EXERCISE INPUTS:
····················

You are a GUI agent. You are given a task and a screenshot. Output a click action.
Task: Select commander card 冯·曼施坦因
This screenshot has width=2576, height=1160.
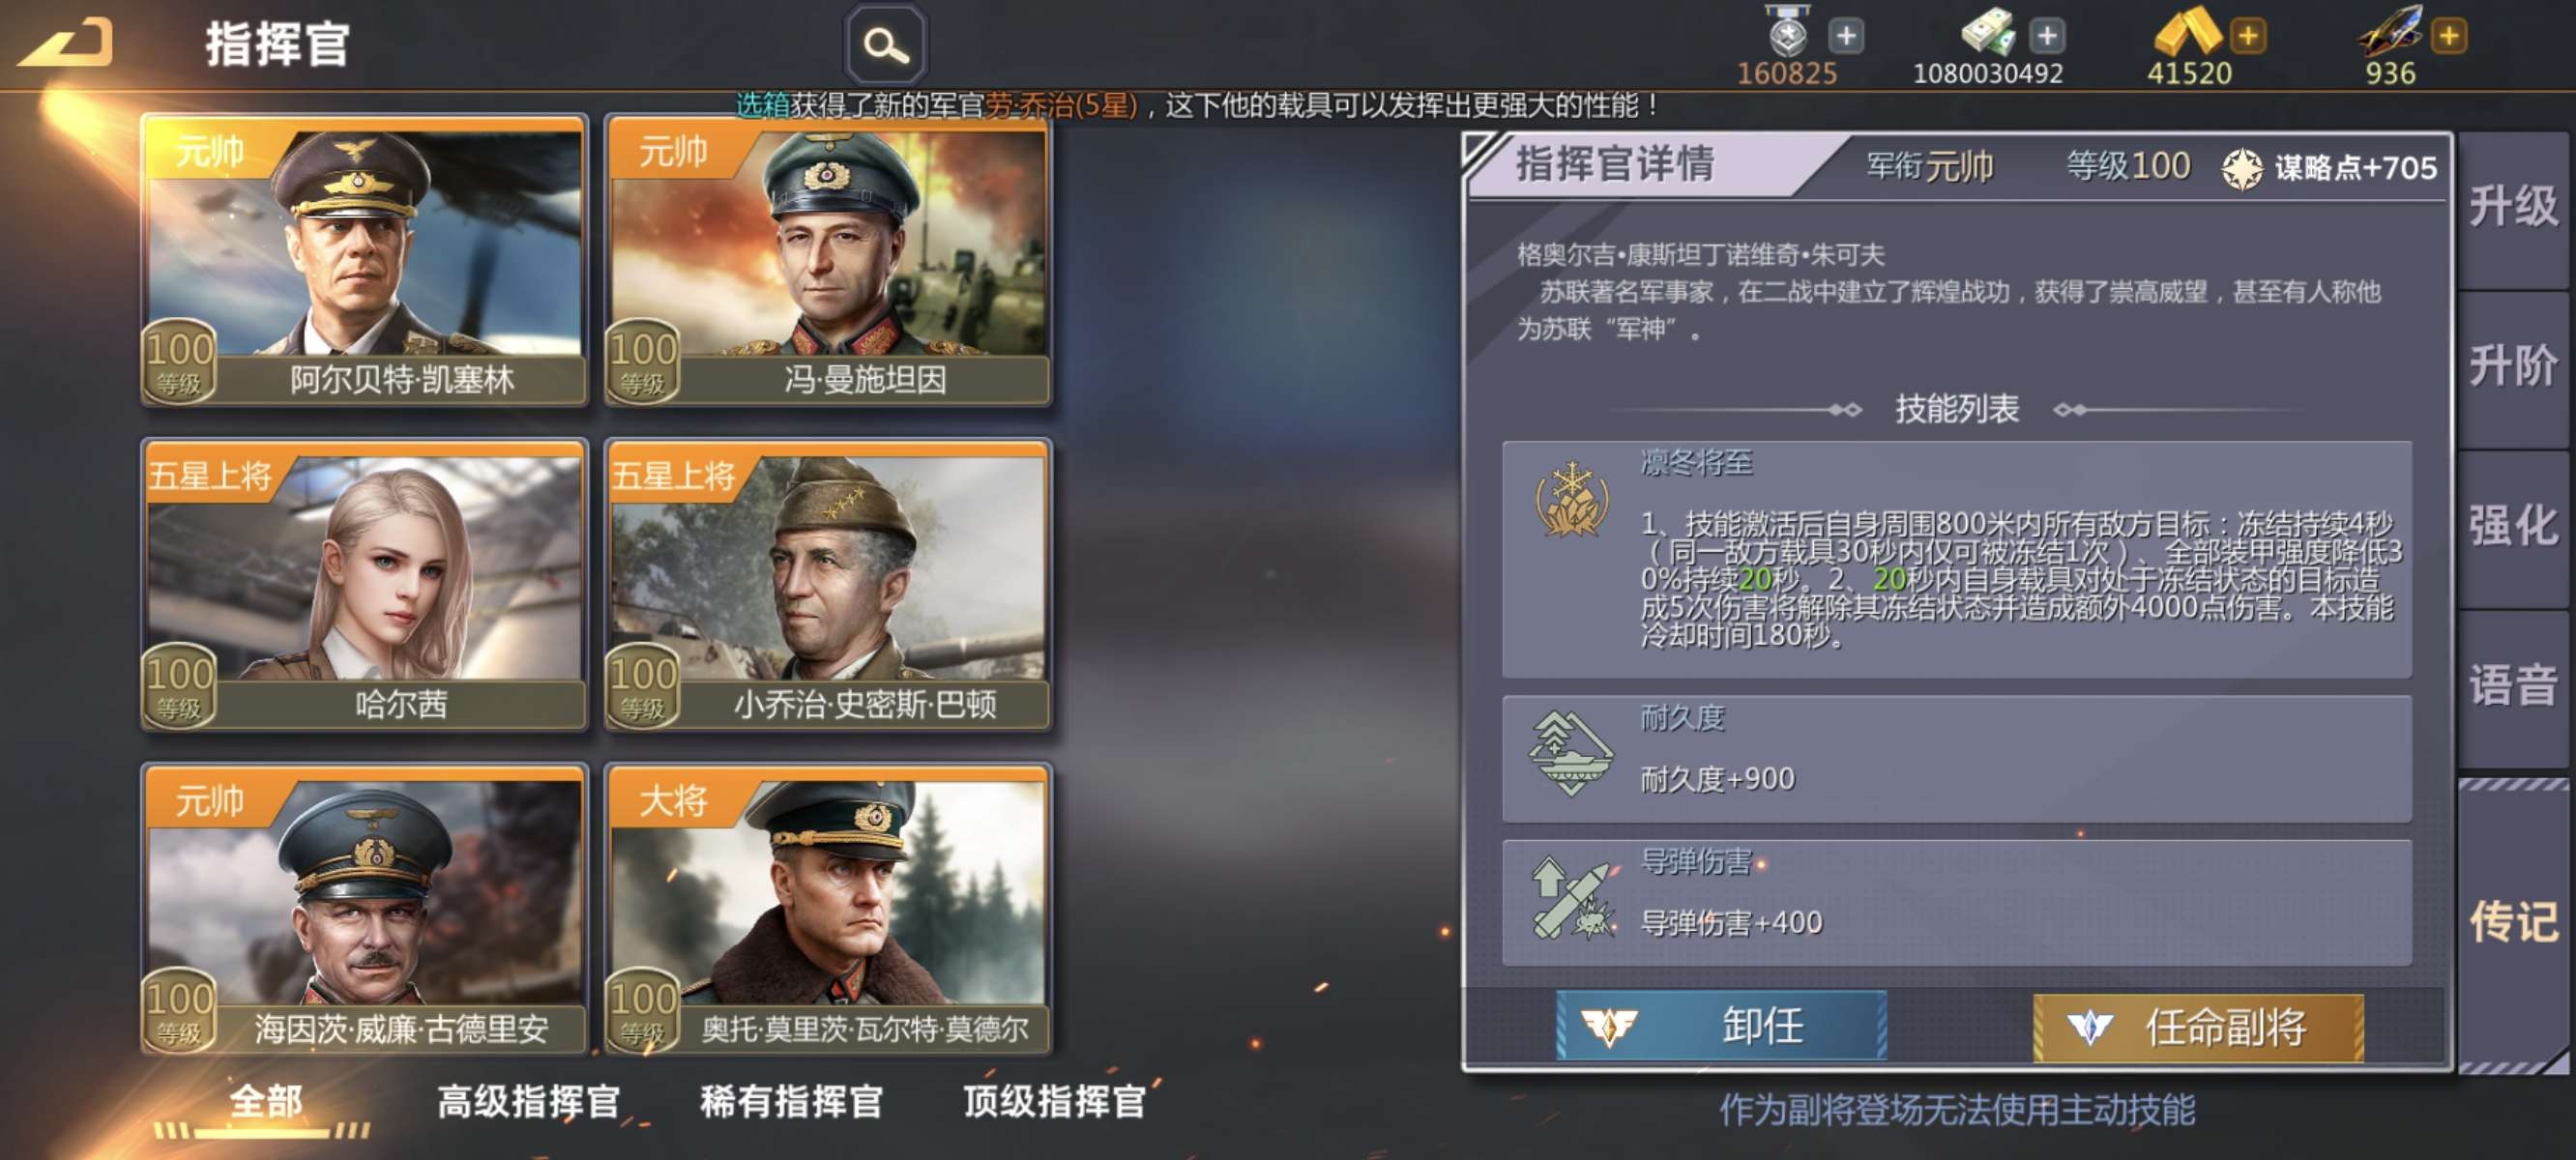click(828, 260)
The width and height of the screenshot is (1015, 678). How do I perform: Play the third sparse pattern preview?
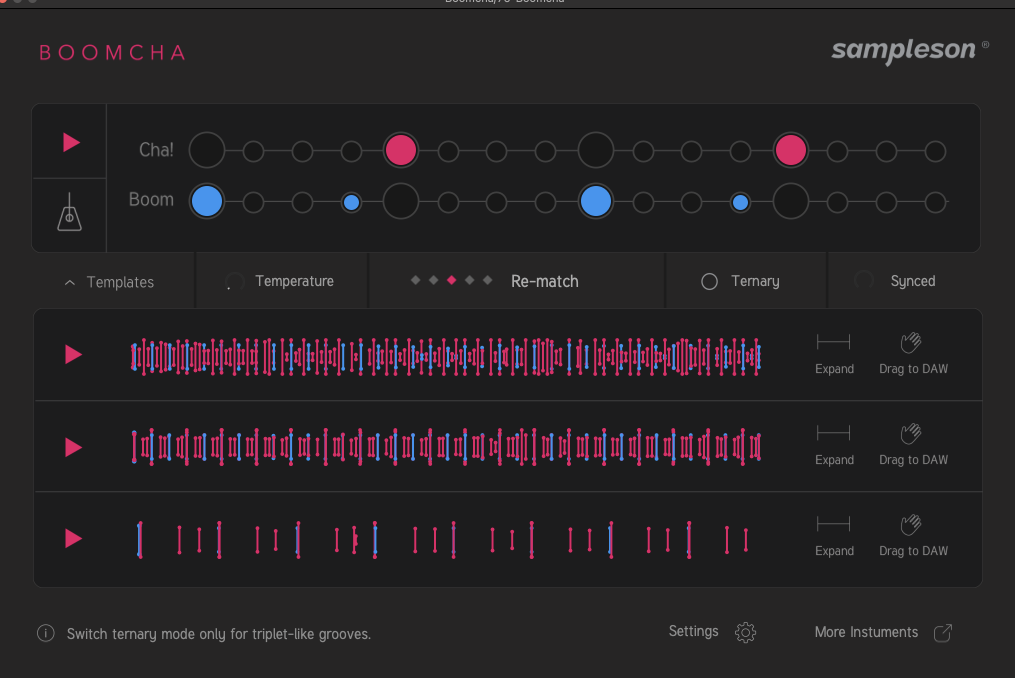[72, 538]
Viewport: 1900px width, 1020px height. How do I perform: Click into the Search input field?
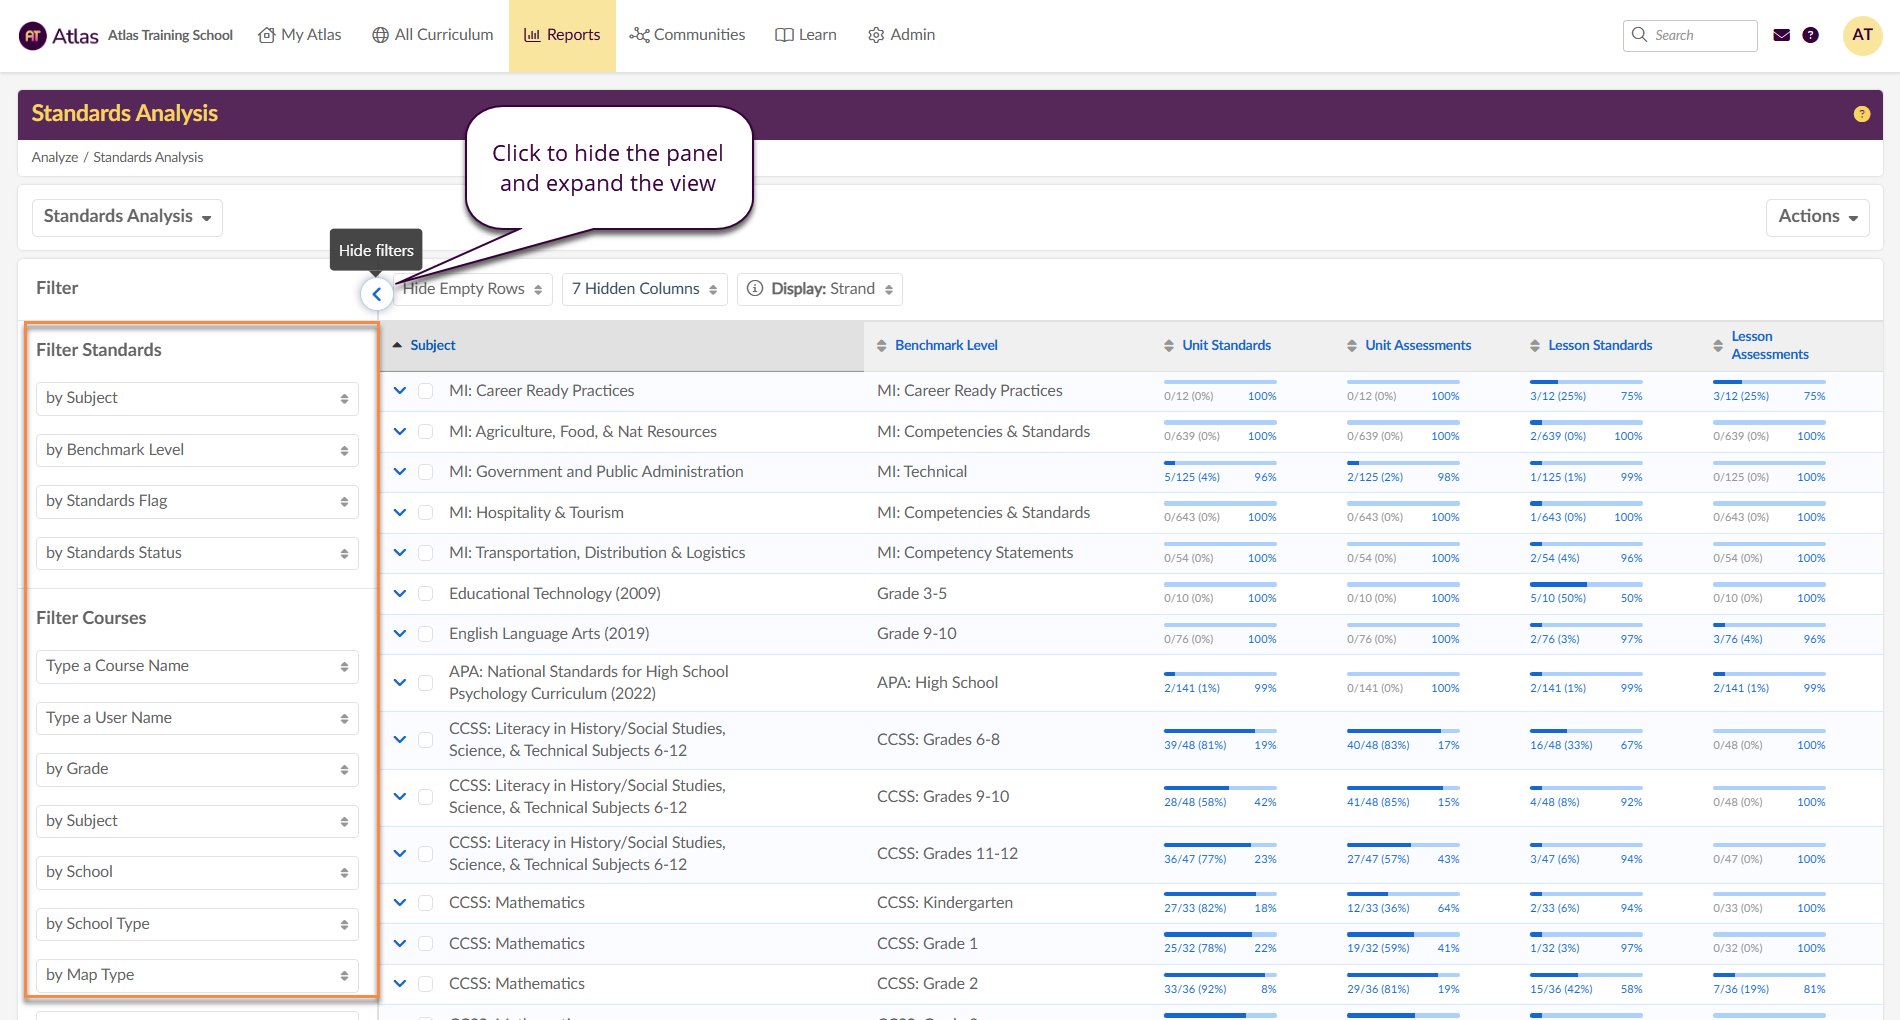coord(1700,35)
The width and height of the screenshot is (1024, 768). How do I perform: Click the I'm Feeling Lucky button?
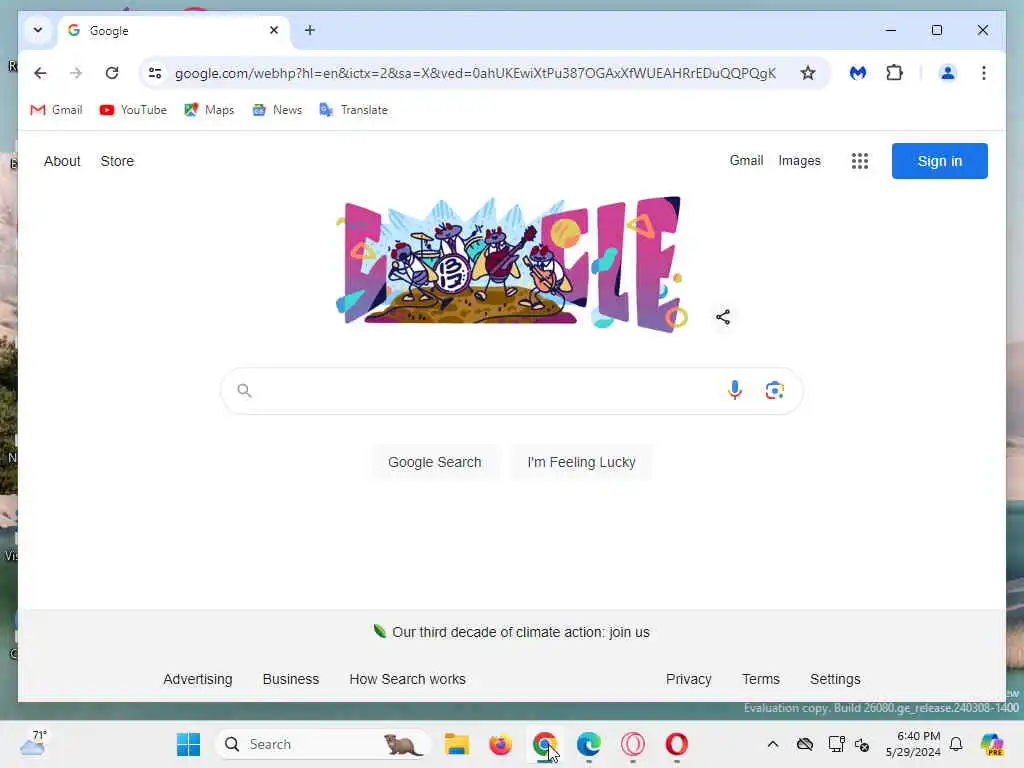click(x=581, y=462)
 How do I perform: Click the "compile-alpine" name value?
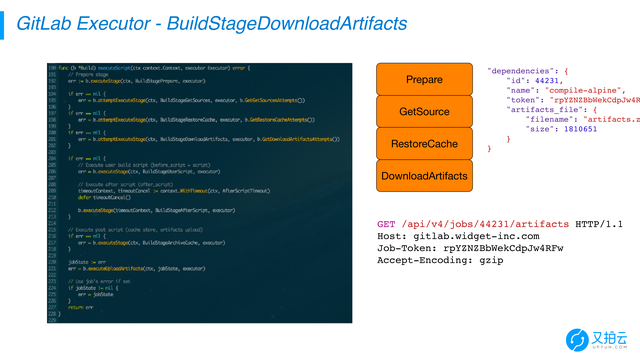(x=583, y=90)
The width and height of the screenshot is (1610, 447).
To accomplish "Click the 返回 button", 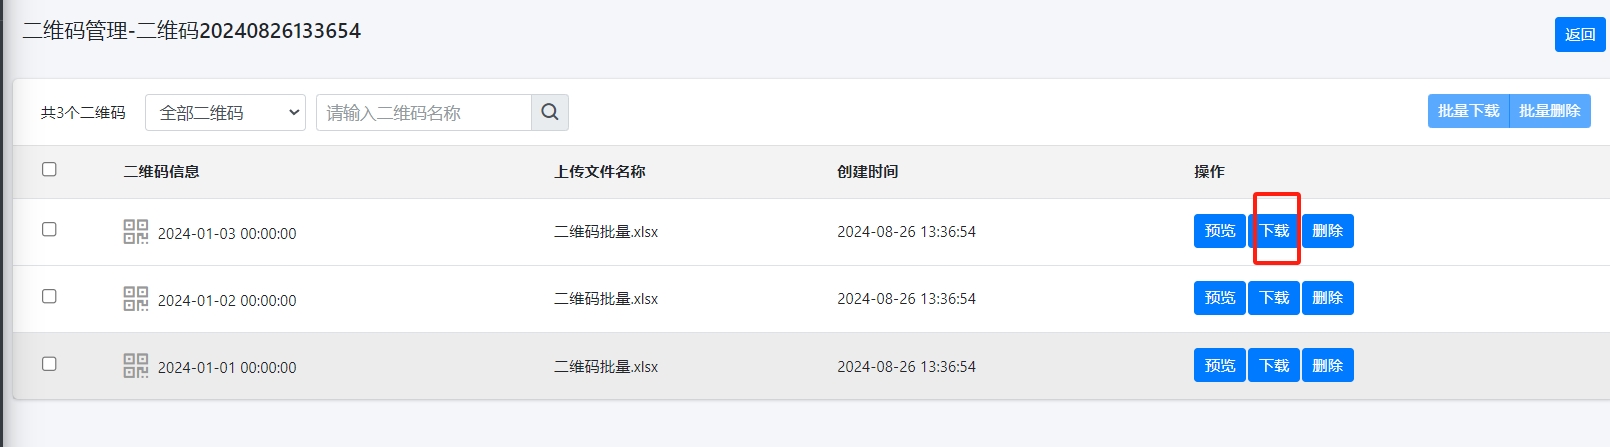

····················

WHAT THE EXERCISE ASKS: Output the full material exactly as given, without its pictures.

WRITTEN RESPONSE:
You are a GUI agent. You are given a task and a screenshot. Output a click action.
Task: Select commander card 冯·曼施坦因
This screenshot has width=2576, height=1160.
click(828, 260)
The width and height of the screenshot is (1015, 678). How do I perform: Play the third sparse pattern preview?
[72, 538]
Viewport: 1900px width, 1020px height. How do I perform: Click into the Search input field?
coord(1700,35)
The width and height of the screenshot is (1024, 768). How do I perform: Click the I'm Feeling Lucky button?
click(x=581, y=462)
 How do I perform: Click the "compile-alpine" name value?
(x=583, y=90)
The width and height of the screenshot is (1610, 447).
To accomplish "Click the 返回 button", 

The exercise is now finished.